---------- PROVIDED TEXT ----------

Alternator exciter circuit lamp parallel resistor, what size?

[vas]

Paul explained the logic in his first post.
if you're 12V you would need a smaller R. What value did you use btw? get a 50 and a 100 and try them (but get BIG BUGGER resistors not the typical 1/4W tiny ones, or if you use them for a test, make sure you don't let the bulb on for more than 10-15secs...
Definitely one end of the resistor on the one cable where the bulb fits, the other on the other side.
I have a somewhat empirical knowledge of electrics, cannot explain (nor have the time to try to elaborate right now I'm afraid)

cheers

V.

 

[DHV90]

Paul explained the logic in his first post.
if you're 12V you would need a smaller R. What value did you use btw? get a 50 and a 100 and try them (but get BIG BUGGER resistors not the typical 1/4W tiny ones, or if you use them for a test, make sure you don't let the bulb on for more than 10-15secs...
Definitely one end of the resistor on the one cable where the bulb fits, the other on the other side.
I have a somewhat empirical knowledge of electrics, cannot explain (nor have the time to try to elaborate right now I'm afraid)

cheers

V.

I've used a 50 ohm big ceramic resistor on the 12v side and 150 ohm on the 24v side both rated for up to 50w. I understand the logic well up until the parallel circuit part, I thought that current would follow the path of least resistance so struggling with why a parallel circuit is needed. Im comfortable with using a resistor as a current draw, but cant get my head around how it works in parallel and why it needs to be parallel rather than in series with the warning bulb?

 

[RichardS]

The resistance of two resistors in parallel is less that the resistance of either. Is this the issue?

If you put two 2 ohm resistors in parallel, the total resistance is 1 ohm so the current is not really following the path of least resistance in the literal sense.

I don't know if that helps?

Richard

 

[VicS]

Thanks Vic, i understand those things, the bulb in question is a filament bulb but a tiny one that runs on a fraction of a watt, not an LED but not enough to excite the alternator (from what I understand)

Im just confused about why the resistor needs to be in parallel to the small filament bulb rather than in series

Im going to try a bigger filament bulb over the next few days to simplify matters, but would like to understand whats happening a bit more rather than avoiding it as it might help in the future.

Ig nore the references to LEDs... getting two threads muddled up

A very low power bulb will not pass enough current t to excite the alternator.
You can overcome this by increasing the power of the warning light or by adding a resistor ( about 50 ohms for 12 volt system) in parallel with the bulb. Then you get the very small current flowing through the bulb plus the current flowing through the resistor.
Consider it like the small flow of water that gets through a lock on a river The bulb) plus the larger flow that goes over the weir ( the resistor)

( in order to get the same current on a 24 volt system a 100 ohm resistor should be about right)

 

[DHV90]

That will work, bare in mind they give off a little heat.

The resistance of two resistors in parallel is less that the resistance of either. Is this the issue?

---------- DATA FOR ANALYSIS ----------

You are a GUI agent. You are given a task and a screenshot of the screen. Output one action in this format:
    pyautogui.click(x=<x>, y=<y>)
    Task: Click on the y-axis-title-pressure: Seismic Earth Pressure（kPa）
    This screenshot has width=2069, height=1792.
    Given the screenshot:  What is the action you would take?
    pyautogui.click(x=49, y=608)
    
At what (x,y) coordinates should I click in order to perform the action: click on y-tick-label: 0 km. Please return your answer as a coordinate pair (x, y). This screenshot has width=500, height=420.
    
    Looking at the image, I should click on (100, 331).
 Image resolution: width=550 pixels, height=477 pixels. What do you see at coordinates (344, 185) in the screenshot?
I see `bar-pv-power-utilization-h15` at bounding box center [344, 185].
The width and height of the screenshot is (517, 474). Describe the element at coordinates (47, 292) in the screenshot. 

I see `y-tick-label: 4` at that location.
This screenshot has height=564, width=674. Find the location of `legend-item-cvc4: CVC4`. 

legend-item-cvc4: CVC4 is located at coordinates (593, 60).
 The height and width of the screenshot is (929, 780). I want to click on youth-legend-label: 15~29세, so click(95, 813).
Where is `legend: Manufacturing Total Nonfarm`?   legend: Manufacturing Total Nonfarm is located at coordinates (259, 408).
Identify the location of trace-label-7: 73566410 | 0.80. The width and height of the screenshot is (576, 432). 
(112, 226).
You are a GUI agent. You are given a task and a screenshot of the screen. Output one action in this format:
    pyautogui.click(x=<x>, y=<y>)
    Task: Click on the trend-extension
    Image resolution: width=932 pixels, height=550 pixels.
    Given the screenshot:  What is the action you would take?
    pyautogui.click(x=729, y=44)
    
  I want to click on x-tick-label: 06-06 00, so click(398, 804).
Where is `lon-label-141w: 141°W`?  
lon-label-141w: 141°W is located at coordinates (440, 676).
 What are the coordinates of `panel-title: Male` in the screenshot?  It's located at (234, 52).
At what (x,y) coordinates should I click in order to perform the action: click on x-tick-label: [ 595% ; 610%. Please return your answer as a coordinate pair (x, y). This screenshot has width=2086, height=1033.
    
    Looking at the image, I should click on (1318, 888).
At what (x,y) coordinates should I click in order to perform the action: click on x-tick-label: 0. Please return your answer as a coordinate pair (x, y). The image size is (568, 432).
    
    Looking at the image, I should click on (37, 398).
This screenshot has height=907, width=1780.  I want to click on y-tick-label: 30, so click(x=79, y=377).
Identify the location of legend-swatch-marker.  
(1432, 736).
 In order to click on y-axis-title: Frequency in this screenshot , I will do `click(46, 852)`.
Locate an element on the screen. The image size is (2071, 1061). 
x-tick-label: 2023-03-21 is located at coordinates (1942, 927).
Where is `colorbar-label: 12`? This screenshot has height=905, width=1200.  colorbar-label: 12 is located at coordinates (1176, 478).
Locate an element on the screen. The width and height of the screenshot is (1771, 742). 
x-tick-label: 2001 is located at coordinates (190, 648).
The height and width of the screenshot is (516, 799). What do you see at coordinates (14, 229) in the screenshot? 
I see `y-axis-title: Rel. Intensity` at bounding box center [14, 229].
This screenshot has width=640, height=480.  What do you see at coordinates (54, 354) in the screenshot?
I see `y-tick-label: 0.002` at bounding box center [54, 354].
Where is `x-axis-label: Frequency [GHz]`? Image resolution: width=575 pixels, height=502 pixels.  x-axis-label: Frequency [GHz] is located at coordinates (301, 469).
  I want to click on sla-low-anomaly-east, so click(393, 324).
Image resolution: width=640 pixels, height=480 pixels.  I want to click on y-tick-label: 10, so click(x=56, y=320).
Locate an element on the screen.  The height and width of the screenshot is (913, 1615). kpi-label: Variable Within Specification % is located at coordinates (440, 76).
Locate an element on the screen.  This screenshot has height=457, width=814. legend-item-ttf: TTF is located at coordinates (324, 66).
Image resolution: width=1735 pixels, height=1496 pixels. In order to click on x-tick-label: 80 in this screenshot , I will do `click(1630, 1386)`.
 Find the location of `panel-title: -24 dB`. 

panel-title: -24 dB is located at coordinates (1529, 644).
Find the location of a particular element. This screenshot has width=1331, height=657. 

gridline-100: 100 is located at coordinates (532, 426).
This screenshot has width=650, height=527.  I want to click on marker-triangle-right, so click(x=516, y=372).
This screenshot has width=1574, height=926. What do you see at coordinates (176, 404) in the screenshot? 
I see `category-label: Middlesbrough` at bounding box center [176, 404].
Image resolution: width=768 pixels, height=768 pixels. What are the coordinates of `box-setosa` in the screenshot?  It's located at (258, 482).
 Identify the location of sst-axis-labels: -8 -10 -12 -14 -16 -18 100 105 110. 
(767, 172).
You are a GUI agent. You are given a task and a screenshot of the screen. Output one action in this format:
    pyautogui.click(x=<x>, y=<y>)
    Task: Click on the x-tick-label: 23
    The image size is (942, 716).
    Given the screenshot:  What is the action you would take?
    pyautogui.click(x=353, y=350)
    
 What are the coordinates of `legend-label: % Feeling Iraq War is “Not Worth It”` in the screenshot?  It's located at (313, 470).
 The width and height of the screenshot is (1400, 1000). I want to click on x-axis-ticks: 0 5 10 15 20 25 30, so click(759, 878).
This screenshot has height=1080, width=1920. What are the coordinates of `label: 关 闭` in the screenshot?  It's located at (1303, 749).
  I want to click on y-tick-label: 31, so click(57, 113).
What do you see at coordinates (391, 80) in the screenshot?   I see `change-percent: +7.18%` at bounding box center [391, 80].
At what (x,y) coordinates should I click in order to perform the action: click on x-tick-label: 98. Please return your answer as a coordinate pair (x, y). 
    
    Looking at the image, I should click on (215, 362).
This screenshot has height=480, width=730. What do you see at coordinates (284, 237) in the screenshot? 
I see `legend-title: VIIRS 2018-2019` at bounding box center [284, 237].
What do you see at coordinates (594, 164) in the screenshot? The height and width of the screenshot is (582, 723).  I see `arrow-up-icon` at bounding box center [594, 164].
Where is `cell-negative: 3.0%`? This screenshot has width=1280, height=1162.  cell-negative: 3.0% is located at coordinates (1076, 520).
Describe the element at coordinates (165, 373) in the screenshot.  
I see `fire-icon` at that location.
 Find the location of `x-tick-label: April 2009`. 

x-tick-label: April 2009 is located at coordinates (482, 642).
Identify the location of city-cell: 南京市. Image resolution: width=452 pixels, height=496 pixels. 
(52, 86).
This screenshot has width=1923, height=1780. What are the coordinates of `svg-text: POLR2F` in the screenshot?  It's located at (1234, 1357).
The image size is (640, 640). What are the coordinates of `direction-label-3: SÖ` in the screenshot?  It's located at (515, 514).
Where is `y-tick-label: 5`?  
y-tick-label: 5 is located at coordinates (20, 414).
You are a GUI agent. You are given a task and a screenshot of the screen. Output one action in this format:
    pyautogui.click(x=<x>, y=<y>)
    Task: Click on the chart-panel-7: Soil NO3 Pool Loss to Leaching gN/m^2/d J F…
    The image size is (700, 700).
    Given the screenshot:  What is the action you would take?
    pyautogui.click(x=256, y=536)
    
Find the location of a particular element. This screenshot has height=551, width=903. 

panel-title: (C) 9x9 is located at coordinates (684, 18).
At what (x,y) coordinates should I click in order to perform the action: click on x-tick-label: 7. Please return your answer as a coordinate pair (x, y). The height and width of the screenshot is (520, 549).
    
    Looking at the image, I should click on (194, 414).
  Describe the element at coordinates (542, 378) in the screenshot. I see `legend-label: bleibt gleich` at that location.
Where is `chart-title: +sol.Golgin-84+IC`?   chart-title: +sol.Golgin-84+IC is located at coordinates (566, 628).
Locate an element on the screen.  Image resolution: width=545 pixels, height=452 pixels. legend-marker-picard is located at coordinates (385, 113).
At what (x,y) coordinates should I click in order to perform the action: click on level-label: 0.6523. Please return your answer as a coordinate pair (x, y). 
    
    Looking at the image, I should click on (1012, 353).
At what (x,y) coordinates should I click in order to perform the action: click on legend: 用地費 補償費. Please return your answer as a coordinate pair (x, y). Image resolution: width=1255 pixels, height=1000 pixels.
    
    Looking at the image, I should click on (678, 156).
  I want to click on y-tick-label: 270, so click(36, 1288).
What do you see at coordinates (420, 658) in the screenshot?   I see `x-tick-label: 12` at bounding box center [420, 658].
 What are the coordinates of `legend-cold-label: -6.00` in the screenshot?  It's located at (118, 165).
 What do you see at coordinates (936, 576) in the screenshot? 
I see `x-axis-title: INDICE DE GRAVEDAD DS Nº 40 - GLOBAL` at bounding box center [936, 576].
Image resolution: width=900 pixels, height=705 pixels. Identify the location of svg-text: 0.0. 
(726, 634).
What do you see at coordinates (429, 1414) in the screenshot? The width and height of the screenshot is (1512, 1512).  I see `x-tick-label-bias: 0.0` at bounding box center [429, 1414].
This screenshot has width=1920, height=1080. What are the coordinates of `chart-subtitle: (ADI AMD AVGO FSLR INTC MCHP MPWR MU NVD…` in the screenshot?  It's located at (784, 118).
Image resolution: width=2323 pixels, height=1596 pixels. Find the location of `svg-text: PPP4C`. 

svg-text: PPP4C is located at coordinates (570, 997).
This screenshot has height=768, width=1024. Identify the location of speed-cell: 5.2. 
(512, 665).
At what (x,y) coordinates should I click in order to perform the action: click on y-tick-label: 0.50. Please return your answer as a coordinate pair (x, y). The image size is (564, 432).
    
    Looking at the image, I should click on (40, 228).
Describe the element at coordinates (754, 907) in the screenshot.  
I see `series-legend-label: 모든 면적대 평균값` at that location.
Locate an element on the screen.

----------

### QUESTIONS
(A) In the alternator exciter thread, what resistor values were used on the 12 V and 24 V sides, and what power rating did they have?
(B) Quote the passage of the alternator exciter thread that opens with the words containing "You can overcome" and closes with "through the resistor.".

### TASK ANSWERS
(A) A 50 ohm resistor was used on the 12 V side and a 150 ohm resistor on the 24 V side, both rated for up to 50 W.

(B)
You can overcome this by increasing the power of the warning light or by adding a resistor ( about 50 ohms for 12 volt system) in parallel with the bulb. Then you get the very small current flowing through the bulb plus the current flowing through the resistor.